▶ _REQUIRED WORK_:
a: In the abstract on salt stress tolerance in rice, which two QTL loci are named as important?
b: Set down word for word the part of the abstract on salt stress tolerance in rice from "Regulatory networks and" up to and including "5: 17:1757448. doi: 10.3389/fpls.2026.1757448.".
c: Resume the abstract on salt stress tolerance in rice, picking up right after its last sentence.

Regulatory networks and molecular mechanisms underlying salt stress tolerance in rice

Wuyun Fang, Ali Raza, Qian Zhu, Qiming Wang, Qun Ren, Mengyang Liu, Shimei Wang, Muhammad Ahmad Hassan

Front Plant Sci.; 2026 Mar 5: 17:1757448. doi: 10.3389/fpls.2026.1757448.

 Abstract

Salinity and alkaline stress severely restrict rice productivity by disrupting ionic balance, generating oxidative damage, and impairing growth across developmental stages. Despite the significant advances in the salt tolerance knowledge, rice is very sensitive in contrast to other cereals, which demonstrates gaps in mechanistic understanding and breeding efficiency. This review incorporates the progress in the salt perception, signaling, and stress adaptation, and introduces limitations that slow down the practical improvement. Rice senses salinity using receptor-like kinases and Ca²⁺-dependent signaling pathway but the initial stages of the response and down-stream phosphorylation cascades have not been characterized well. The reactive oxygen species (ROS) triggered by salinity activate antioxidant mechanisms like AsA-GSH, but it is still not clear how they are spatially and organelle-specifically controlled. Proteomic analyses show extensive reorganization of proteins in signaling, cytoskeleton dynamics, metabolism and protein turnover, but most of the identified candidates have not been validated functionally. Na⁺ exclusion, vacuolar sequestration, and K⁺ retention through HKTs, NHXs, and V-ATPases are involved in ion homeostasis, but the interactions between them in tissues have not been fully understood yet. QTL studies have also reported important loci like Saltol and qSKC1 but there are slow advances made in using them in elite cultivars. New multi-omics techniques and CRISPR-based genome editing are currently providing a chance to uncover knowledge gaps. All in all, this review presents an overall framework to develop mechanistic knowledge and speed up breeding salt-resistant varieties of rice.

▶ _RECORDS SUPPLIED_:
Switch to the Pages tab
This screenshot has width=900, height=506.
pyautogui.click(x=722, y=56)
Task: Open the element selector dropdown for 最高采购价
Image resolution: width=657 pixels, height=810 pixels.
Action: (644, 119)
==
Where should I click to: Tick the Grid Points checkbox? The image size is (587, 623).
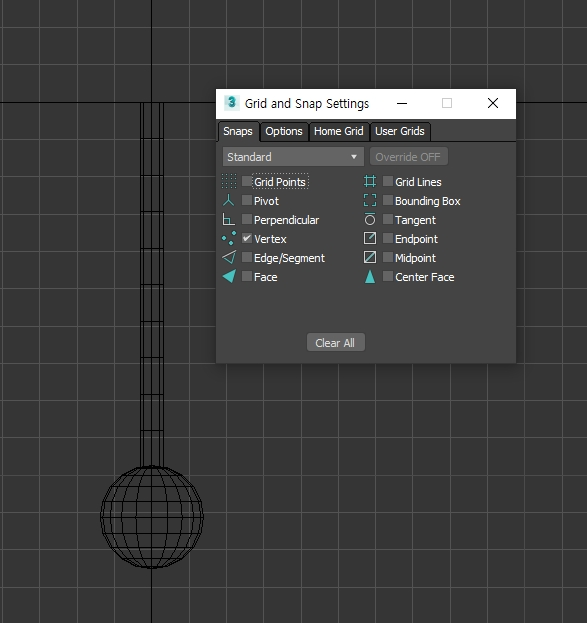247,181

▶ _EXERCISE RESPONSES_:
a: Saltol and qSKC1.

b:
Regulatory networks and molecular mechanisms underlying salt stress tolerance in rice

Wuyun Fang, Ali Raza, Qian Zhu, Qiming Wang, Qun Ren, Mengyang Liu, Shimei Wang, Muhammad Ahmad Hassan

Front Plant Sci.; 2026 Mar 5: 17:1757448. doi: 10.3389/fpls.2026.1757448.

c:
See https://pubmed.ncbi.nlm.nih.gov/41868506/

Figure 1: Overview of the major protein groups and pathways modulated in plant roots under salt stress. The root tip is exposed to elevated Na⁺ and Cl^-, and the magnified region summarizes different functional categories showing upregulated (green arrows) or downregulated (red arrows) proteins. Changes are observed in carbohydrate metabolism (ADH, PDC, PGK, APDH, TPI, UGPP, UGDC, MDH, DLDH), protein processing (PPA, TcP1, TEF, RP, PD1), membrane transport (A-ATPase, REM, ANX, V-ATPase), ROS defense (POD, APX, GST, GLYI-II, TRX, SOD), and signaling (CRT, RPK, CaM, STK, DREEP, SR, GEP). Additional changes occur in cell wall polymer dynamics (actin, CCOMT, B23-chain, SAM, COMT, Tuba), transcription-related proteins (RBR, RT, SF, RTP, TrP, DRF), and protein folding components (HSP70, CPN21, CPN60, DnaK-type chaperones). Together these alterations reflect coordinated metabolic, structural, and regulatory adjustments supporting root adaptation to saline conditions.